As root (yuck!), build world and a kernel, then run make -C release vm-image WITH_VMIMAGES=1 VMFORMATS=raw VMFS=zfs VMSIZE=20g <any make flags that were previously passed to buildworld/kernel>, try to boot the output VM image, and verify that the dataset layout looks as you expected. It may be possible to build VM images as non-root now, but I don't know offhand how to do it.

usr.sbin/pw/tests/pw_useradd_test.sh
304–314

test ! -d ${HOME}/usr/home also works.

I think you will also want to modify poudriere, which can create FreeBSD images and also references usr/home in some places.

I think you will also want to modify poudriere, which can create FreeBSD images and also references usr/home in some places.

That sounds like a problem, although I don't know much about poudriere. Both layouts will exist for some time. Do you know how much this matters, i.e. do the images need to agree with 14.0 images, 13.x images, or ???. Or is this just the layout for jails that are used for building, in which case it might be arbitrary?

I think you will also want to modify poudriere, which can create FreeBSD images and also references usr/home in some places.
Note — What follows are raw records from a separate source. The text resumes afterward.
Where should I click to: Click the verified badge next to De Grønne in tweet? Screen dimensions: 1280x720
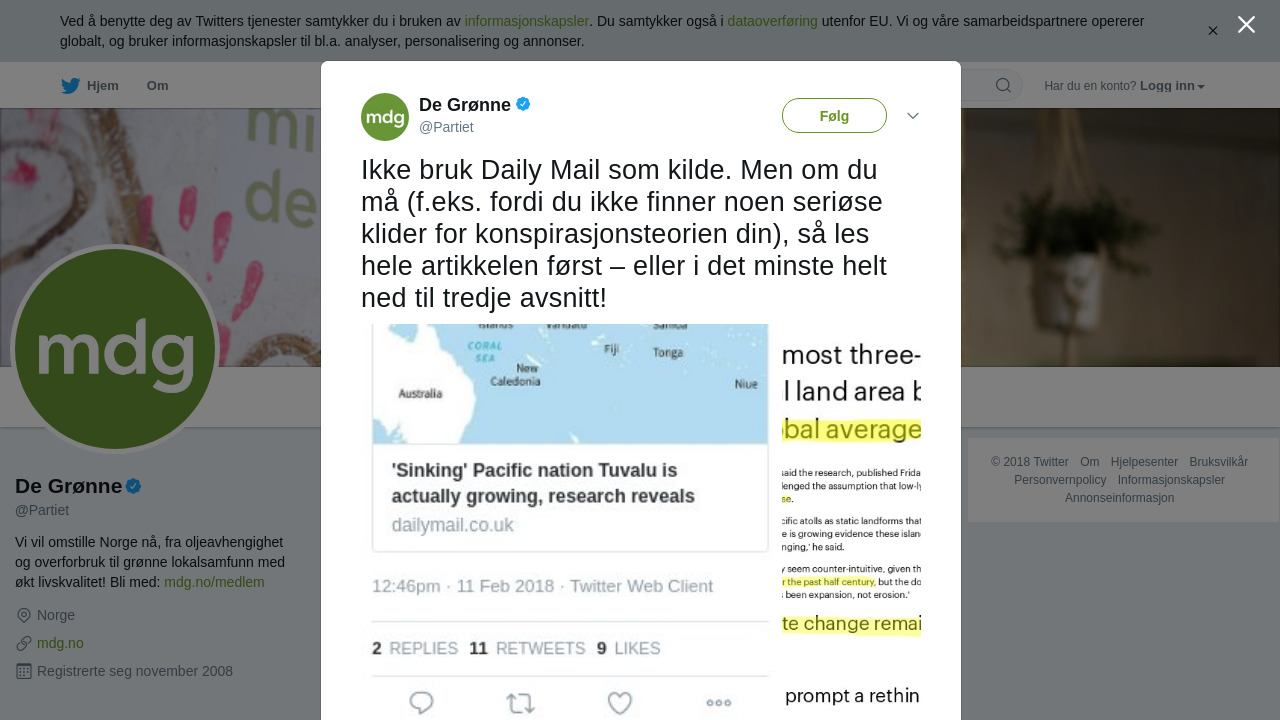coord(523,104)
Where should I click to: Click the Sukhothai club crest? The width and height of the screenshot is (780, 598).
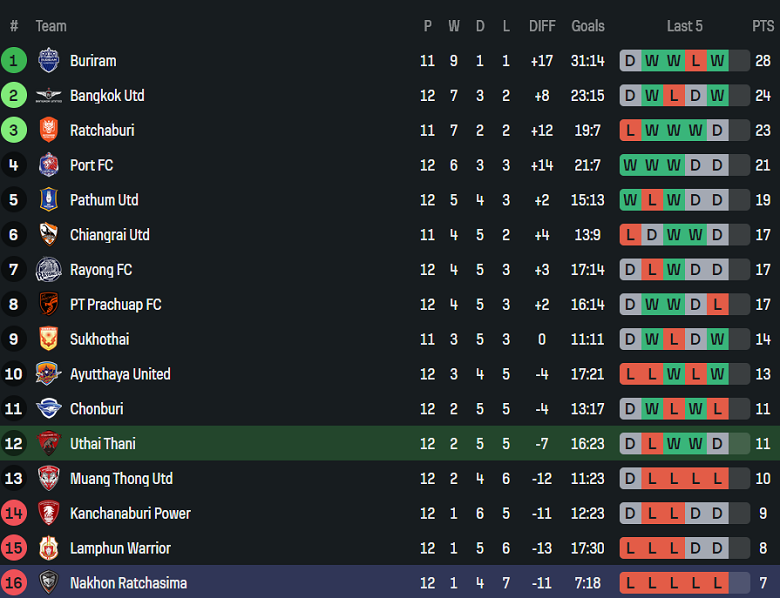coord(48,339)
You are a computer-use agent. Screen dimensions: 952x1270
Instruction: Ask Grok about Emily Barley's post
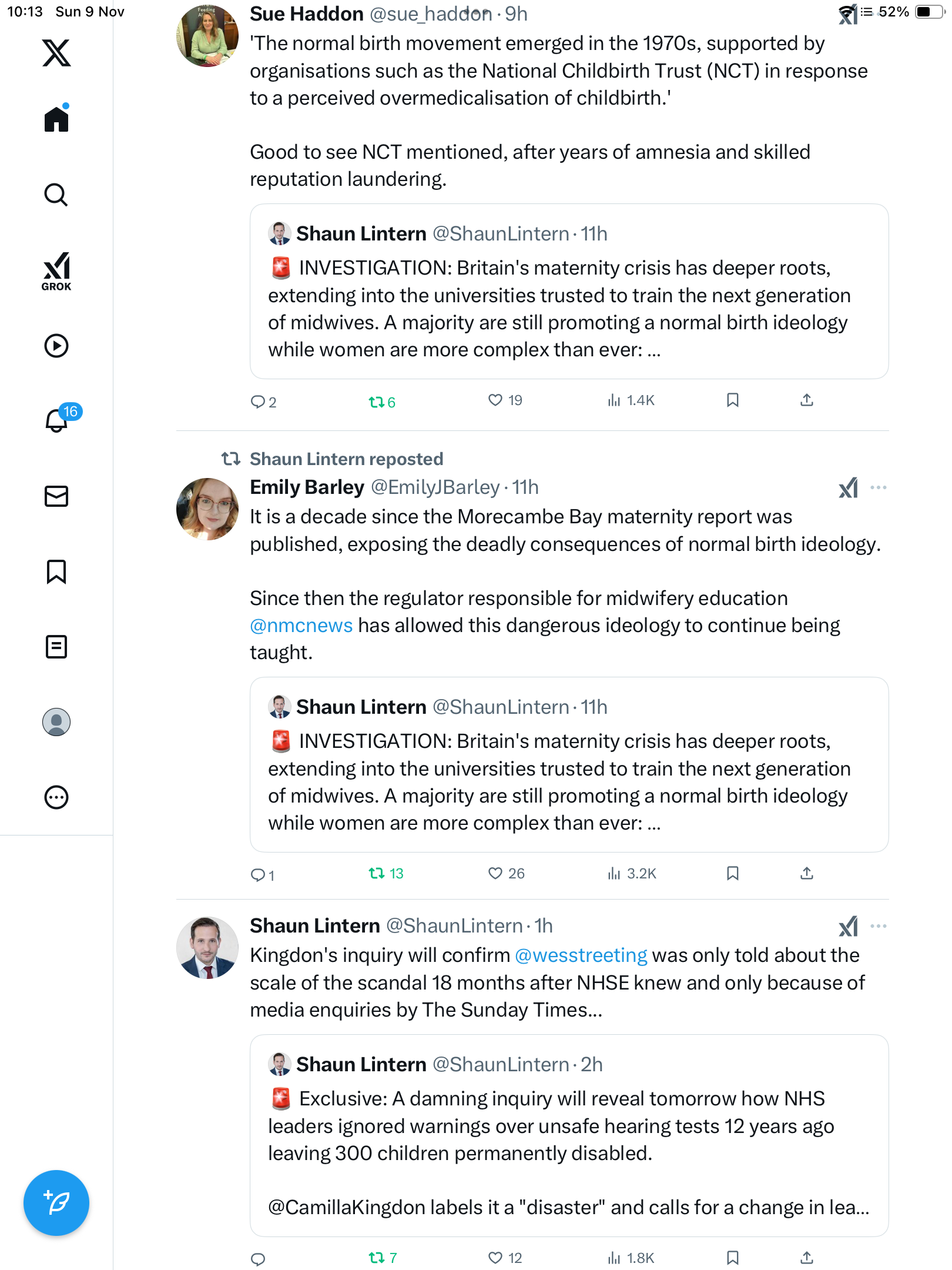tap(848, 487)
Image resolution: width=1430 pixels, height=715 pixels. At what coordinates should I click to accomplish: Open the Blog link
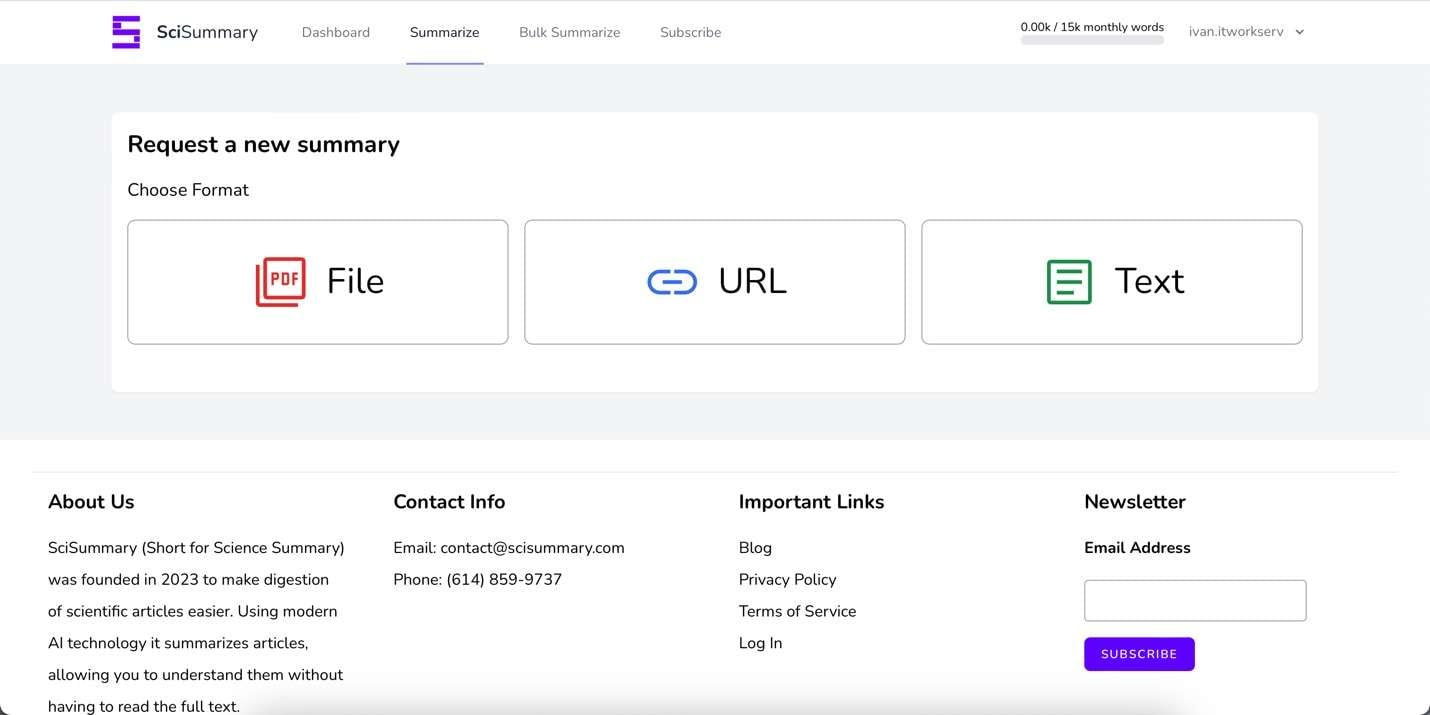click(x=755, y=548)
That sounds like a problem, although I don't know much about poudriere. Both layouts will exist for some time. Do you know how much this matters, i.e. do the images need to agree with 14.0 images, 13.x images, or ???. Or is this just the layout for jails that are used for building, in which case it might be arbitrary?

I'm not sure to be honest. Maybe @manu or @bapt could say. I know that poudriere contains code for building VM images, among other things, and that still references /usr/home; I think a change similar to the one you did for release/ would be sufficient. I'm not sure if there's any particular requirement that poudriere images agree with anything else.

There are 2 use case of usr/home in poudriere, one is related to ccache when building ports the other one to the zfs images, we can deal with both cases later.

This revision was automatically updated to reflect the committed changes.